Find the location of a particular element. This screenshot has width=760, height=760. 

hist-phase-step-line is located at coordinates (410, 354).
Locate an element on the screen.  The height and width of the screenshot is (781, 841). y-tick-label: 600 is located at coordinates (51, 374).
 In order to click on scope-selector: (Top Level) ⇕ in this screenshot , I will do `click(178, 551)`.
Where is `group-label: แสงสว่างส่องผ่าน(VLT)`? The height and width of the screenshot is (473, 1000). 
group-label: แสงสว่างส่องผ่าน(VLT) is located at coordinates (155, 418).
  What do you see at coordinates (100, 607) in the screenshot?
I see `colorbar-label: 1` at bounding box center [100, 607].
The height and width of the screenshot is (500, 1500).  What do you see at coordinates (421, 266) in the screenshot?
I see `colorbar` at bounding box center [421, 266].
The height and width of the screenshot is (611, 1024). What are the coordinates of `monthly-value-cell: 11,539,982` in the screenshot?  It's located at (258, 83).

----

* [Exercise brief]: Reproduce the listing verbatim, from its beginning through the line that contains "Locate an element".

* [The completed task]:
Find the location of a particular element. This screenshot has width=760, height=760. 

hist-phase-step-line is located at coordinates (410, 354).
Locate an element on the screen.  The height and width of the screenshot is (781, 841). y-tick-label: 600 is located at coordinates (51, 374).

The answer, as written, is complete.